#### WHAT TO DO
Reproduce every one of the items below verbatim, keeping each line as it is.

Entries on locating words and elements:
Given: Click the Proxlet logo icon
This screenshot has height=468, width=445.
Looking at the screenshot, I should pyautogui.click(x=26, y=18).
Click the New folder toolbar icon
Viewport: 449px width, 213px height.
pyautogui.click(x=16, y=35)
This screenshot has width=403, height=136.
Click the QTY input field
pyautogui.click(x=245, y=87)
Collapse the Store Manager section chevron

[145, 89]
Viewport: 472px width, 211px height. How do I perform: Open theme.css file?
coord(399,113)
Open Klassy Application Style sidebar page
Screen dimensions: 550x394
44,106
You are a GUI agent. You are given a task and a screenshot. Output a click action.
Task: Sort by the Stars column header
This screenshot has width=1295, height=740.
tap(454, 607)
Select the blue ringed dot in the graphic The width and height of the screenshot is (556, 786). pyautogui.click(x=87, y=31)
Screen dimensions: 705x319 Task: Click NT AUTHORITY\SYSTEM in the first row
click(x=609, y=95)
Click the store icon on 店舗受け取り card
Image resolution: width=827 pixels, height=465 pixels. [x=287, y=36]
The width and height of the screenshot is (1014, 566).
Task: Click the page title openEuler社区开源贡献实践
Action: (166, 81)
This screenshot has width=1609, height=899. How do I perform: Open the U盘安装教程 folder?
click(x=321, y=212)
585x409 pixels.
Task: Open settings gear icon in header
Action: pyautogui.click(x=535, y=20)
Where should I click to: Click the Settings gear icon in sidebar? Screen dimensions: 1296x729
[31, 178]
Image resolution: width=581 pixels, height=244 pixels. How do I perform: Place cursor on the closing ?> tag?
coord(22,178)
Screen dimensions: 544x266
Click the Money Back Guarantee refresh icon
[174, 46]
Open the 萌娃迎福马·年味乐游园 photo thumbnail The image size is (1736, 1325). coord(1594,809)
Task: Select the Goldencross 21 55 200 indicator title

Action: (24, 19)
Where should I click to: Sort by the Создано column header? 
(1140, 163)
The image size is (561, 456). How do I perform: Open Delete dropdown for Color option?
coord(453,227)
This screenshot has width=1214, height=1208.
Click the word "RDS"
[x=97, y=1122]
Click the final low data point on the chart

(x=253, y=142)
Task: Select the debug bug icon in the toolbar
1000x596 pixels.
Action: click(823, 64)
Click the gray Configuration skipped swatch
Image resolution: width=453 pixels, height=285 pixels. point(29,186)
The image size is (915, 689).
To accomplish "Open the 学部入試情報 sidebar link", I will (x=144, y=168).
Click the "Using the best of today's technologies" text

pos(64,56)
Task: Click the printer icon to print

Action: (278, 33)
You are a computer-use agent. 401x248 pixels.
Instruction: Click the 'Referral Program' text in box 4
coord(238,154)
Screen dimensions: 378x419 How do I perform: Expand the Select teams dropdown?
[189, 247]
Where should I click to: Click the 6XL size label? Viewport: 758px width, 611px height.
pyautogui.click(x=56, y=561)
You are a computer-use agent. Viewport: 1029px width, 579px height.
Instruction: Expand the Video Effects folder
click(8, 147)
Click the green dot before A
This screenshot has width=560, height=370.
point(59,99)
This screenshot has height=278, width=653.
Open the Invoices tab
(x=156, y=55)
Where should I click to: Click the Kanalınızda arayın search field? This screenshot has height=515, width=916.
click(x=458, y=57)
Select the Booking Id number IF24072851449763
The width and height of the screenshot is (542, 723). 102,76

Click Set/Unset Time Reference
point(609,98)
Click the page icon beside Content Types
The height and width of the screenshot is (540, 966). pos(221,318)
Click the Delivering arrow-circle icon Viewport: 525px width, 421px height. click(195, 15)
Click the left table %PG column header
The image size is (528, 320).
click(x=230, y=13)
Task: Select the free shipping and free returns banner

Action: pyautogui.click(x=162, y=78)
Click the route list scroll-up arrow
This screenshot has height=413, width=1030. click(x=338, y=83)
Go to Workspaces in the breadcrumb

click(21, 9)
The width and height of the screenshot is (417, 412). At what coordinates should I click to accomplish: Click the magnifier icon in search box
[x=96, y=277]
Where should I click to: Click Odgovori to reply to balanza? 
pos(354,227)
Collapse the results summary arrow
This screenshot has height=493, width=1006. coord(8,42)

#### TASK ANSWER
Given: Click the Proxlet logo icon
This screenshot has height=468, width=445.
Looking at the screenshot, I should pyautogui.click(x=26, y=18).
Click the New folder toolbar icon
Viewport: 449px width, 213px height.
pyautogui.click(x=16, y=35)
This screenshot has width=403, height=136.
Click the QTY input field
pyautogui.click(x=245, y=87)
Collapse the Store Manager section chevron

[145, 89]
Viewport: 472px width, 211px height. How do I perform: Open theme.css file?
coord(399,113)
Open Klassy Application Style sidebar page
Screen dimensions: 550x394
44,106
You are a GUI agent. You are given a task and a screenshot. Output a click action.
Task: Sort by the Stars column header
This screenshot has width=1295, height=740.
tap(454, 607)
Select the blue ringed dot in the graphic The width and height of the screenshot is (556, 786). pyautogui.click(x=87, y=31)
Screen dimensions: 705x319 Task: Click NT AUTHORITY\SYSTEM in the first row
click(x=609, y=95)
Click the store icon on 店舗受け取り card
Image resolution: width=827 pixels, height=465 pixels. [x=287, y=36]
The width and height of the screenshot is (1014, 566).
Task: Click the page title openEuler社区开源贡献实践
Action: (166, 81)
This screenshot has width=1609, height=899. How do I perform: Open the U盘安装教程 folder?
click(x=321, y=212)
585x409 pixels.
Task: Open settings gear icon in header
Action: pyautogui.click(x=535, y=20)
Where should I click to: Click the Settings gear icon in sidebar? Screen dimensions: 1296x729
[31, 178]
Image resolution: width=581 pixels, height=244 pixels. How do I perform: Place cursor on the closing ?> tag?
coord(22,178)
Screen dimensions: 544x266
Click the Money Back Guarantee refresh icon
[174, 46]
Open the 萌娃迎福马·年味乐游园 photo thumbnail The image size is (1736, 1325). coord(1594,809)
Task: Select the Goldencross 21 55 200 indicator title

Action: (24, 19)
Where should I click to: Sort by the Создано column header? 
(1140, 163)
The image size is (561, 456). How do I perform: Open Delete dropdown for Color option?
coord(453,227)
This screenshot has width=1214, height=1208.
Click the word "RDS"
[x=97, y=1122]
Click the final low data point on the chart

(x=253, y=142)
Task: Select the debug bug icon in the toolbar
1000x596 pixels.
Action: click(823, 64)
Click the gray Configuration skipped swatch
Image resolution: width=453 pixels, height=285 pixels. point(29,186)
The image size is (915, 689).
To accomplish "Open the 学部入試情報 sidebar link", I will (x=144, y=168).
Click the "Using the best of today's technologies" text

pos(64,56)
Task: Click the printer icon to print

Action: (278, 33)
You are a computer-use agent. 401x248 pixels.
Instruction: Click the 'Referral Program' text in box 4
coord(238,154)
Screen dimensions: 378x419 How do I perform: Expand the Select teams dropdown?
[189, 247]
Where should I click to: Click the 6XL size label? Viewport: 758px width, 611px height.
pyautogui.click(x=56, y=561)
You are a computer-use agent. Viewport: 1029px width, 579px height.
Instruction: Expand the Video Effects folder
click(8, 147)
Click the green dot before A
This screenshot has width=560, height=370.
point(59,99)
This screenshot has height=278, width=653.
Open the Invoices tab
(x=156, y=55)
Where should I click to: Click the Kanalınızda arayın search field? This screenshot has height=515, width=916.
click(x=458, y=57)
Select the Booking Id number IF24072851449763
The width and height of the screenshot is (542, 723). 102,76

Click Set/Unset Time Reference
point(609,98)
Click the page icon beside Content Types
The height and width of the screenshot is (540, 966). pos(221,318)
Click the Delivering arrow-circle icon Viewport: 525px width, 421px height. click(195, 15)
Click the left table %PG column header
The image size is (528, 320).
click(x=230, y=13)
Task: Select the free shipping and free returns banner

Action: pyautogui.click(x=162, y=78)
Click the route list scroll-up arrow
This screenshot has height=413, width=1030. click(x=338, y=83)
Go to Workspaces in the breadcrumb

click(21, 9)
The width and height of the screenshot is (417, 412). At what coordinates should I click to accomplish: Click the magnifier icon in search box
[x=96, y=277]
Where should I click to: Click Odgovori to reply to balanza? 
pos(354,227)
Collapse the results summary arrow
This screenshot has height=493, width=1006. coord(8,42)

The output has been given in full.